Для восстановления нарушенного права, для назначения заслуженного
наказания - нужен суд, обязанный стремиться к возможной правде, насколько
она доступна на земле человеку. Но способы отыскания и самое понимание
этой правды раэличны в зависимости от времени и от развития общественной
среды. Пушкин кратко, но мастерски набрасывает картины суда
патриархального и суда домашнего.
"Оставь нас, гордый человек! Мы дики, нет у нас законов. - Мы не терзаем,
не казним, - не нужно крови нам и стонов, - но жить с убийцей не хотим", -
говорит старик-цыган Алеко, убившему жену и соперника.
Иначе творится суд в крепости Озерной. "Иван Игнатьич, - поручает
капитанша Миронова, - разбери ты Прохорова с Устиньей, - кто прав, кто
виноват. Да обоих и накажи"...
Современный Пушкину русский суд его не удовлетворял.
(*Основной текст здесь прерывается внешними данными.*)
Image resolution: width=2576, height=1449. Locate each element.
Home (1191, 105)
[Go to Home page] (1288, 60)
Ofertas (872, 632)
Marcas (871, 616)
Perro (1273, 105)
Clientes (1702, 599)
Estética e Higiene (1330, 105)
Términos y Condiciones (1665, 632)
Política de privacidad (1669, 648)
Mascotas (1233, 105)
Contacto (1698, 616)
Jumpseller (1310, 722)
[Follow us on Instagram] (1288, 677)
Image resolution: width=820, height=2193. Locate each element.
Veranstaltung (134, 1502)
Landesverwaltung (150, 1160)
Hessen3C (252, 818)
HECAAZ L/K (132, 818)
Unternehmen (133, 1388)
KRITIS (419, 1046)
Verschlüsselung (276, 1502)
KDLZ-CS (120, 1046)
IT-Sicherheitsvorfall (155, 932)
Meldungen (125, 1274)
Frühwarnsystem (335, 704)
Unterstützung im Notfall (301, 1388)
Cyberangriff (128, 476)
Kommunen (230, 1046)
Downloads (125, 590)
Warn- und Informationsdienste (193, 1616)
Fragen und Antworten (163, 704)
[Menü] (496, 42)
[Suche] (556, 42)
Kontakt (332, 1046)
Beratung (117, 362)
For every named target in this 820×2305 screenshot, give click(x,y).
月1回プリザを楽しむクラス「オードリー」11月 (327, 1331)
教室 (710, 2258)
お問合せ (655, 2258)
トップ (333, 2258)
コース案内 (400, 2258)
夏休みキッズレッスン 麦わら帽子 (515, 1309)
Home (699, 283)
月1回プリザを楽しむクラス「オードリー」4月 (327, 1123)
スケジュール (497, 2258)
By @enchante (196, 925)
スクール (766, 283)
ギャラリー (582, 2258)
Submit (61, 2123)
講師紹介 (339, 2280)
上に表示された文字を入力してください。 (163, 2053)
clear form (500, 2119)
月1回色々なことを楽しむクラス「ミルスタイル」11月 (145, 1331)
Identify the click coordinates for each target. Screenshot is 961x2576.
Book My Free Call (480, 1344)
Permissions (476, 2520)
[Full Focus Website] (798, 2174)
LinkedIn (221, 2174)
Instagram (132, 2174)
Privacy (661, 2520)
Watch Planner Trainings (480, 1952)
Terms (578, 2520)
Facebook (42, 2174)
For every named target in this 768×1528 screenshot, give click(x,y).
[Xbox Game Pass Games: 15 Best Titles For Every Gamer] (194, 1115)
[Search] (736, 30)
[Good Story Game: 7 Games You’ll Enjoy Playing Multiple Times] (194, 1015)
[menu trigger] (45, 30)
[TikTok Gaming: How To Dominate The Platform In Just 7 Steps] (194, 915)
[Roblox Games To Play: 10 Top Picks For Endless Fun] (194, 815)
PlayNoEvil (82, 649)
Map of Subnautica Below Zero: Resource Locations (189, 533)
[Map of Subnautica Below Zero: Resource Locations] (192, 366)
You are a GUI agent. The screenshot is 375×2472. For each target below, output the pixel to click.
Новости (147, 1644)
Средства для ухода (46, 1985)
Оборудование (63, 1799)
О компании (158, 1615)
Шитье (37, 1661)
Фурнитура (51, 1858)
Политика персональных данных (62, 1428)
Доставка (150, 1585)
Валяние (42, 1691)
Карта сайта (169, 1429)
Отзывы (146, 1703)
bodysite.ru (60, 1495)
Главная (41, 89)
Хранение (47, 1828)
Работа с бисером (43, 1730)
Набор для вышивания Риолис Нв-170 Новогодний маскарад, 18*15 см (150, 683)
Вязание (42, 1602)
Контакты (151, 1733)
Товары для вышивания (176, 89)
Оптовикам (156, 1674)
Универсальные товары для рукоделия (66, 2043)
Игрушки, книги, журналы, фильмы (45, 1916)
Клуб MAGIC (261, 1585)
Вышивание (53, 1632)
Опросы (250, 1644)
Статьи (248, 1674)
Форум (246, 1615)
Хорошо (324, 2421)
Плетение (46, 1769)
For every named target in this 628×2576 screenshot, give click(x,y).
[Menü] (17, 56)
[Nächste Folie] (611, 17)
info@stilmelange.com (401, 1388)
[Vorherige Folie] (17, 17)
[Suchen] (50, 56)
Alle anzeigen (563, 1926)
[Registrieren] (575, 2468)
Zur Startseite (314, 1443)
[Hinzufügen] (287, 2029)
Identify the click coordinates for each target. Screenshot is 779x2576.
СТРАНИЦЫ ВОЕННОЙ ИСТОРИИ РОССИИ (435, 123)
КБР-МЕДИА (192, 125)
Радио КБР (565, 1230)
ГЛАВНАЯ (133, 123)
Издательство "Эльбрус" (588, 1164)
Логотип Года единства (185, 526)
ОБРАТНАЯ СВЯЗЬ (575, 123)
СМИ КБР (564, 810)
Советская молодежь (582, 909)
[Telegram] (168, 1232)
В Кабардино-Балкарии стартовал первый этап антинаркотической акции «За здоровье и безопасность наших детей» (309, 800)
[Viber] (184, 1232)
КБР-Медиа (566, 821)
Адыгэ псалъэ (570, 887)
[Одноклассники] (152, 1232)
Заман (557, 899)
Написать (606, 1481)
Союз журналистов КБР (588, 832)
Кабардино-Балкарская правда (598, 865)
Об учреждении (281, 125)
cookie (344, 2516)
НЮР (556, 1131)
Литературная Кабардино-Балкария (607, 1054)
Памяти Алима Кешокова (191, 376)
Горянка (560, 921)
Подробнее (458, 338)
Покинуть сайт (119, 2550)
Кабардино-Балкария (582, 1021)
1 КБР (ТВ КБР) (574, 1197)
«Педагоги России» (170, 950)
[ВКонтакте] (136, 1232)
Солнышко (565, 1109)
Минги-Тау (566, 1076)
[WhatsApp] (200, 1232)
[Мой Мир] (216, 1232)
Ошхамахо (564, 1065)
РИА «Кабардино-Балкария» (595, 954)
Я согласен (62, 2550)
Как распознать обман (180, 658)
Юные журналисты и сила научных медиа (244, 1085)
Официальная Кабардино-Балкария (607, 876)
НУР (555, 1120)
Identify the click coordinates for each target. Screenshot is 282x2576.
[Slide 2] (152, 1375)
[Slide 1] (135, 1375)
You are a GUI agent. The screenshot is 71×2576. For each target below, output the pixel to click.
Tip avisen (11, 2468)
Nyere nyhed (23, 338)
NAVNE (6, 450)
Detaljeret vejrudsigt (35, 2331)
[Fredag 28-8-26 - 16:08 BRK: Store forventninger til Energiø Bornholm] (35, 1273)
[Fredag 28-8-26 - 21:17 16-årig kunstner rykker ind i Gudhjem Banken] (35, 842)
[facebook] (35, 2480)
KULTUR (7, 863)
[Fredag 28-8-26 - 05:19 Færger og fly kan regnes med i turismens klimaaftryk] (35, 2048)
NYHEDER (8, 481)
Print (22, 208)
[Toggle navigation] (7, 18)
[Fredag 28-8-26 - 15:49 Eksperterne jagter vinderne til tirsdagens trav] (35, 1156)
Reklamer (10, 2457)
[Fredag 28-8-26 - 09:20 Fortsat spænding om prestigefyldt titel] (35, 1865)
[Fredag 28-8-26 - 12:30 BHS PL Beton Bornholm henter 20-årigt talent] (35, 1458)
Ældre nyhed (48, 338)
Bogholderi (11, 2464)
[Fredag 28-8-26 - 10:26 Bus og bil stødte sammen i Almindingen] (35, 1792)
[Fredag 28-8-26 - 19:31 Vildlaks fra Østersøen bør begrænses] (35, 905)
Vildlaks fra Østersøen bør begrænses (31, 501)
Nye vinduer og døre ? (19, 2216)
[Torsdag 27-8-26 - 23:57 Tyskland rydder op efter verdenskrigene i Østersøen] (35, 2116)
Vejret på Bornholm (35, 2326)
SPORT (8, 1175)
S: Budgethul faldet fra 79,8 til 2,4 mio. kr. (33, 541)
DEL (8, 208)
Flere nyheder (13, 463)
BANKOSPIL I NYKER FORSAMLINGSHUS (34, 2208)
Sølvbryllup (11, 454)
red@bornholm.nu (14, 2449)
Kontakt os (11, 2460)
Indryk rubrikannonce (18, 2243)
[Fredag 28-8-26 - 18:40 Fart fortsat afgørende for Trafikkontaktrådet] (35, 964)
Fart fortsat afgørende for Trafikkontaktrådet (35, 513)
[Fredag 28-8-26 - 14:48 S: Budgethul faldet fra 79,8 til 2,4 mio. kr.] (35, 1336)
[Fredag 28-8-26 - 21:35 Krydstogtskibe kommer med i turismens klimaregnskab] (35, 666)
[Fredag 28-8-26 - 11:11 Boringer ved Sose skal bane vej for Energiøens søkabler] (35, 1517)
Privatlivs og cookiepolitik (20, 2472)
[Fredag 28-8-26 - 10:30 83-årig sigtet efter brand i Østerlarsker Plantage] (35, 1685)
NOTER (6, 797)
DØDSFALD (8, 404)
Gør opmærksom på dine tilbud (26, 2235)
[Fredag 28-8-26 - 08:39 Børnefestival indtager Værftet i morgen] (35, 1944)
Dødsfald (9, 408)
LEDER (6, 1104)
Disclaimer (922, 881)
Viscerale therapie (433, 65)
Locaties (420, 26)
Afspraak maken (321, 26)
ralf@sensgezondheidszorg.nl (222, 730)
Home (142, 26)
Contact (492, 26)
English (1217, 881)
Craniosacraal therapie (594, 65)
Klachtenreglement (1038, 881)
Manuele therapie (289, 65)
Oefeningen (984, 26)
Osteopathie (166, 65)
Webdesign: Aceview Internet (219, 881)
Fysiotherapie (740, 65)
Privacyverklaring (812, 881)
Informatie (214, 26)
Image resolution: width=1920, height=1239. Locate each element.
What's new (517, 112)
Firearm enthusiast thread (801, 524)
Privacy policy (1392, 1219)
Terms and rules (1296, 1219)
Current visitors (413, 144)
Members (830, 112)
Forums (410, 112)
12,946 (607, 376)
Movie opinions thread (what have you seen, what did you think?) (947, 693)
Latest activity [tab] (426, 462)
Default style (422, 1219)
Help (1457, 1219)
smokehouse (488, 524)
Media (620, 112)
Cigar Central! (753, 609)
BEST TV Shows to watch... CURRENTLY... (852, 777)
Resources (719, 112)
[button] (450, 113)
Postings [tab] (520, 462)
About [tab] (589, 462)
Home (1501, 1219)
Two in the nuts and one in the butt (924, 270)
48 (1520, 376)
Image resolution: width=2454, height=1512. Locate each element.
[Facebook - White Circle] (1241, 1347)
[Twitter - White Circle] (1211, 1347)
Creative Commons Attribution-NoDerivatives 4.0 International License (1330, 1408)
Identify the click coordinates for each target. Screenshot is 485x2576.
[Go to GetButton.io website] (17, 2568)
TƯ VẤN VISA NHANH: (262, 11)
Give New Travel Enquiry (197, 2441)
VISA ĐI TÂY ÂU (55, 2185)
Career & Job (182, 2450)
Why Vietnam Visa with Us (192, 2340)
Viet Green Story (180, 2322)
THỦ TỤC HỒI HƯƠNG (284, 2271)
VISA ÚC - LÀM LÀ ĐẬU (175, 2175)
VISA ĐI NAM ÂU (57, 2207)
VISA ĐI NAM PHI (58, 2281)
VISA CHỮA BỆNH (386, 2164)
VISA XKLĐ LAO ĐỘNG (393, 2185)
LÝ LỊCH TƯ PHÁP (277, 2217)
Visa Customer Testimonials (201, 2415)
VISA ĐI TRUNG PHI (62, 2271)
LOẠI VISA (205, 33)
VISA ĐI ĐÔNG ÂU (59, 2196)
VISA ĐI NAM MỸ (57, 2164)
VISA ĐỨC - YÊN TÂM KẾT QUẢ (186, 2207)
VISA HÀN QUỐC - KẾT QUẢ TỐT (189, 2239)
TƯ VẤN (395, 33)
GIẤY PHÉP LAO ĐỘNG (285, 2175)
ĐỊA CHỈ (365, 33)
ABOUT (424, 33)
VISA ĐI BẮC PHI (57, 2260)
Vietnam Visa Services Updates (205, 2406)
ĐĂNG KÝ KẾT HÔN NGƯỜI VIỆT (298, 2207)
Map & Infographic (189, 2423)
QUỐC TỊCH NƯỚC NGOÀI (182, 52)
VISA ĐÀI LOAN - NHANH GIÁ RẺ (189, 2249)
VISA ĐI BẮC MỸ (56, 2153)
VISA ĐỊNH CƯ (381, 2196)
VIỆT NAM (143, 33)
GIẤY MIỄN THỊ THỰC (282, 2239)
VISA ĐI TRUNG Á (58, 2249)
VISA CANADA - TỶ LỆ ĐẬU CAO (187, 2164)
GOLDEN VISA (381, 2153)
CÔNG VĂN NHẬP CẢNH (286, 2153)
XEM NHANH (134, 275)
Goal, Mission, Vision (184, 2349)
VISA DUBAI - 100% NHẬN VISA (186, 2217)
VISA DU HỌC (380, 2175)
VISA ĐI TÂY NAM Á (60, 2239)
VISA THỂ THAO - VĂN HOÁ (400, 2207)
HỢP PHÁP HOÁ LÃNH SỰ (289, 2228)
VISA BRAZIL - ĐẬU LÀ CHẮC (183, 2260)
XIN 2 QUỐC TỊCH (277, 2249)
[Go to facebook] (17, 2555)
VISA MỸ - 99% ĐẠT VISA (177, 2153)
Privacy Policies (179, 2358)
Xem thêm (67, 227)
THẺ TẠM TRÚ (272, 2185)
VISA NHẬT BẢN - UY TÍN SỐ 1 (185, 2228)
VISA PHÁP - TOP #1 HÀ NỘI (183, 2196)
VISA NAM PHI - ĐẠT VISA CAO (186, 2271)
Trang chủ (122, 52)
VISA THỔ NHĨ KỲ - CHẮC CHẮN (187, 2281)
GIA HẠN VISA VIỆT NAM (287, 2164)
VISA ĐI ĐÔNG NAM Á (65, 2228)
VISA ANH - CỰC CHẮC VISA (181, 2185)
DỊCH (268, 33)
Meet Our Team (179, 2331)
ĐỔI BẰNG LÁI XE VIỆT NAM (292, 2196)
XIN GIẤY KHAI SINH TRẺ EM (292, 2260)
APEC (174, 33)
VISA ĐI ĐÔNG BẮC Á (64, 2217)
Еще в стихотворениях
своей молодости он выражал отвращение к "крючковатому подьяческому
народу,лишь взятками богатому и ябеды оплоту", и находил, что в суде
гражданском "здравый смысл - путеводитель редко верный и почти всегда,
недостаточный" Истинный суд, по Пушкину, лишь там, где он прежде всего
равно применяет ко всем равный для всех закон, - где "всем простерт"
законов "твердый щит, где, сжатый верными руками, - граждан над равными
главами их меч без выбора скользит, - где преступленье свысока разится
праведным размахом", - где, наконец, судьи не только честны, но и
независимы, так что неподкупна их рука "ни к злату алчностью, ни страхом"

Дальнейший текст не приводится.